● **MATERIAL PROVIDED**:
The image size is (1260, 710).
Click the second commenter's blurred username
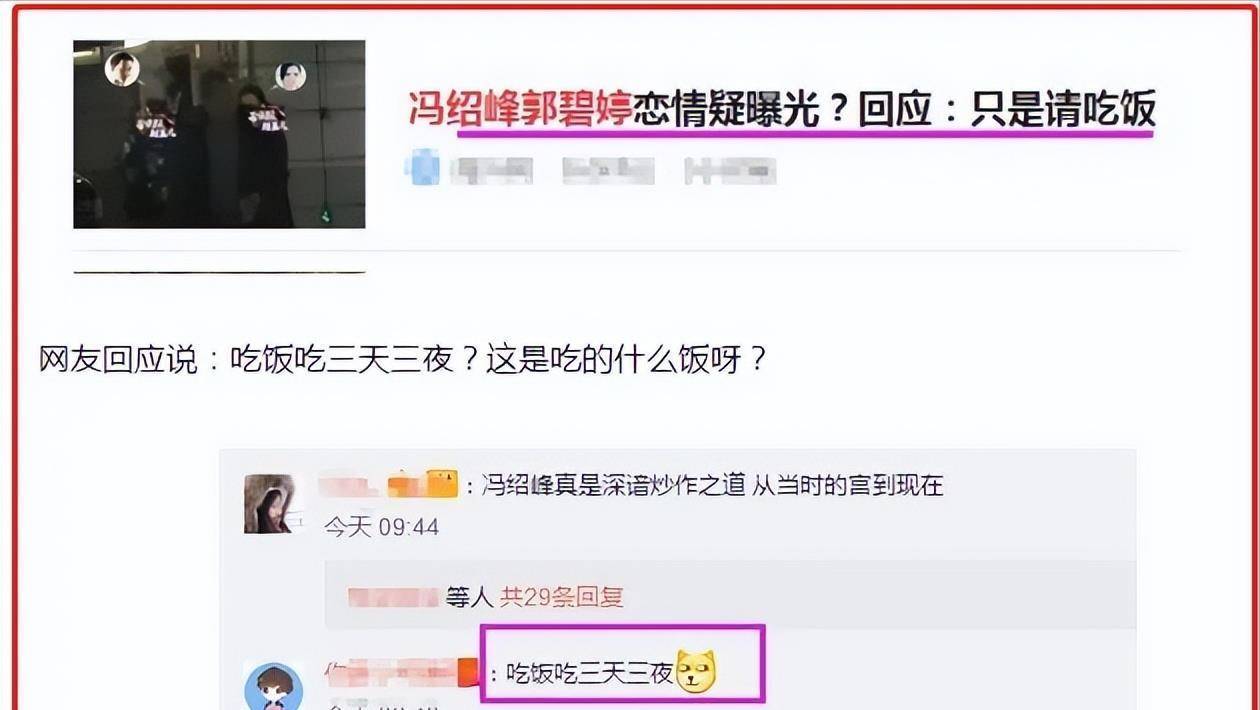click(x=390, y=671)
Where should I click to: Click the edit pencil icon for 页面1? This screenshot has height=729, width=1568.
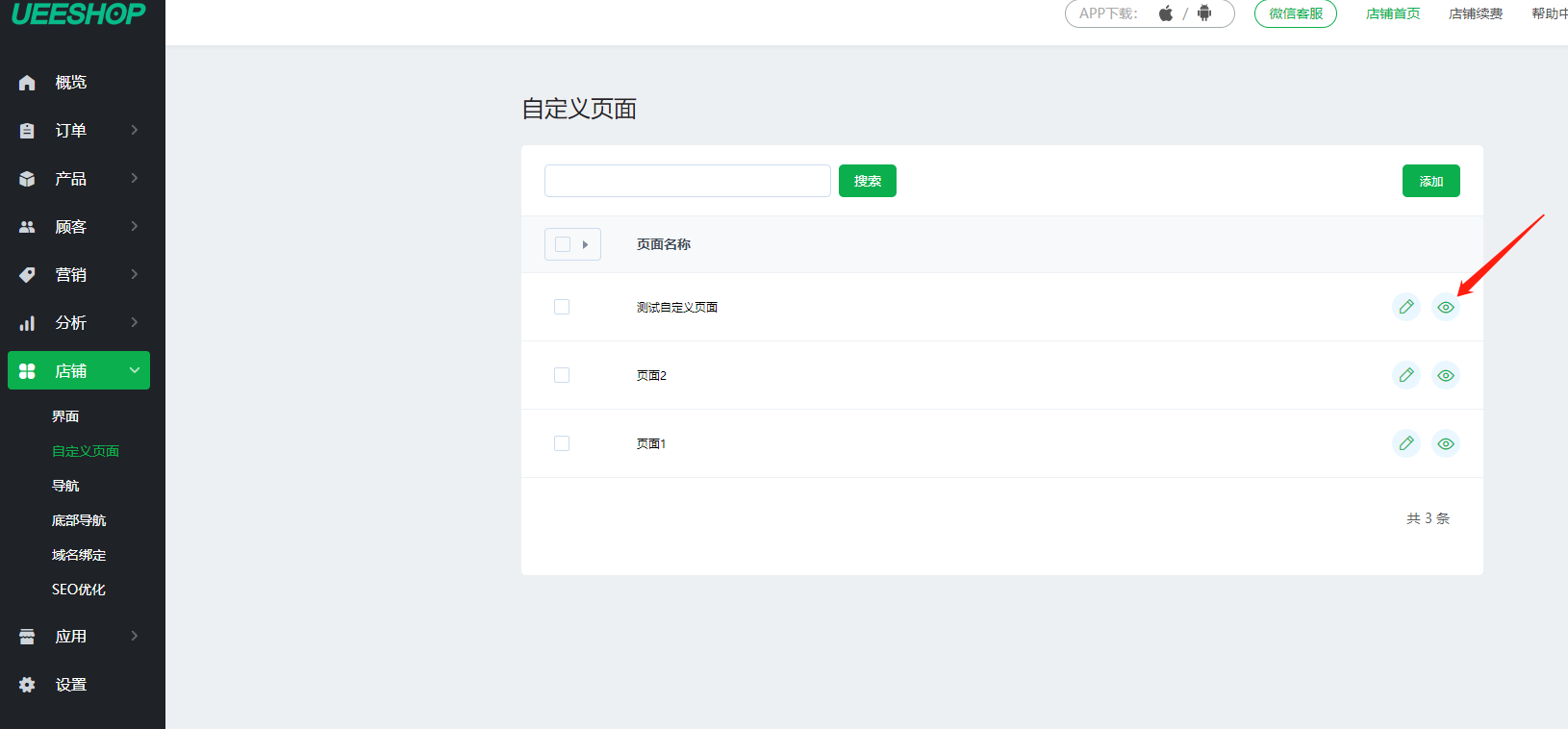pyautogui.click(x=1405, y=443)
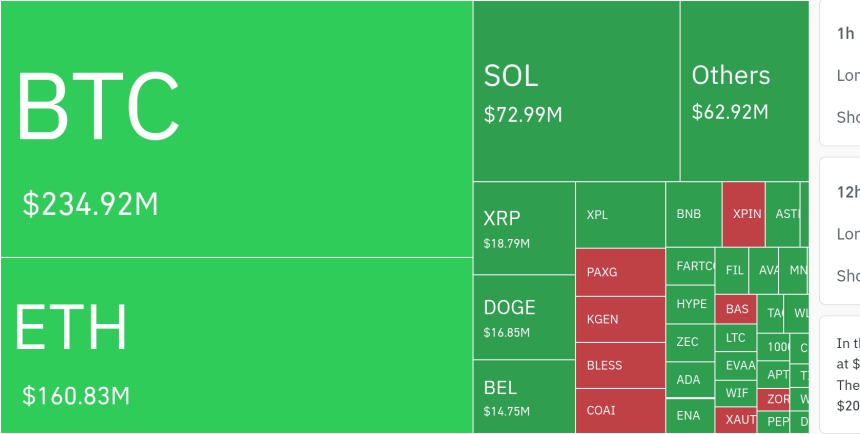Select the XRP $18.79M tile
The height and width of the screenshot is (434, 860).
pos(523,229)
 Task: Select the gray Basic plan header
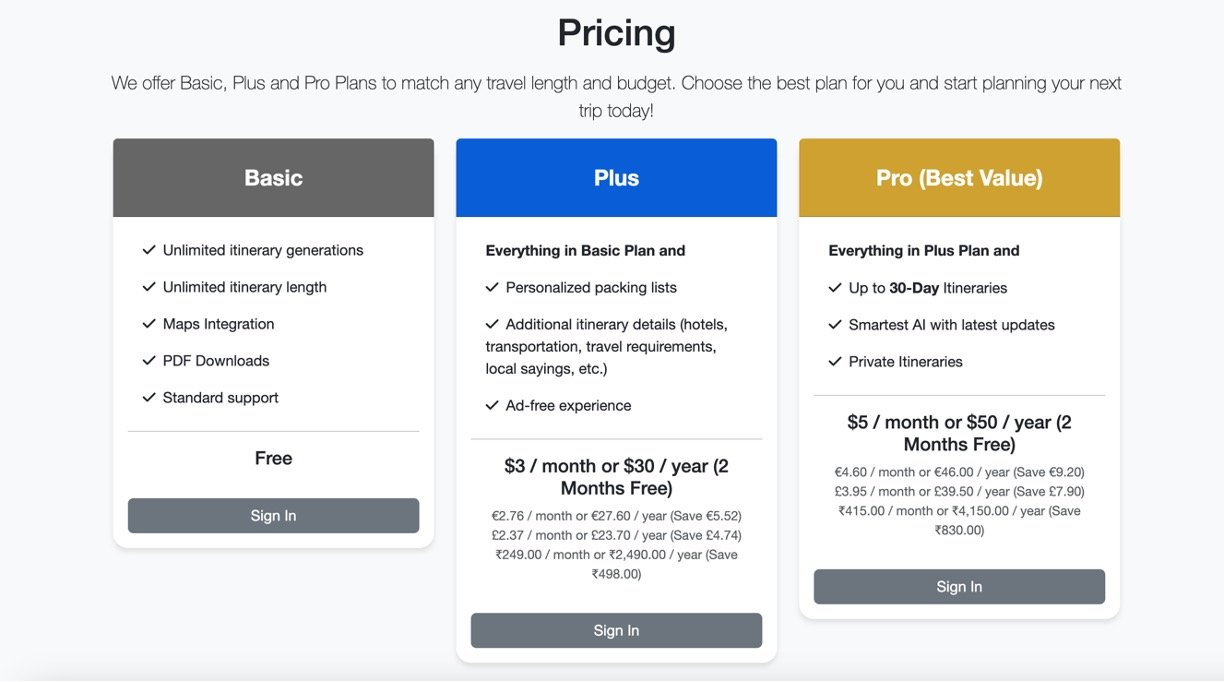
* * *
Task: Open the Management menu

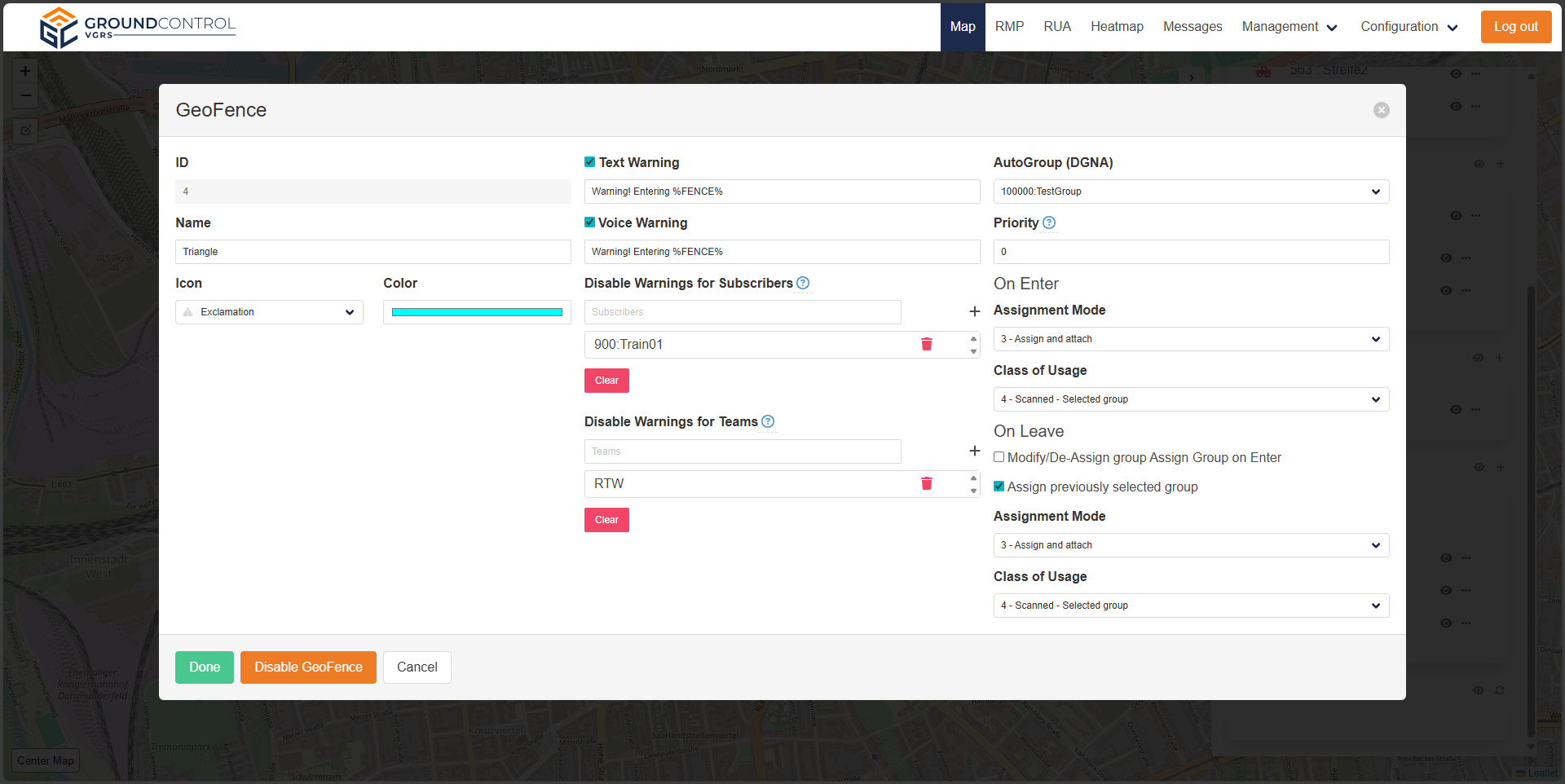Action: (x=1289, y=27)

● **WRITTEN EXERCISE**: Edit the stretch of data from the line containing "The image size is (1260, 710)." through the line containing "Task: Select the gray Basic plan header" by replacing "blurred username" with "hidden username", changing nothing else. Give back only those lines and leave the pictures out.

● **TASK OUTPUT**:
The image size is (1260, 710).
Click the second commenter's hidden username
click(x=390, y=671)
Where should I click to: Click the edit pencil icon for 页面1? This screenshot has height=729, width=1568.
pyautogui.click(x=1405, y=443)
Select the XRP $18.79M tile
The height and width of the screenshot is (434, 860).
pos(523,229)
 Task: Select the gray Basic plan header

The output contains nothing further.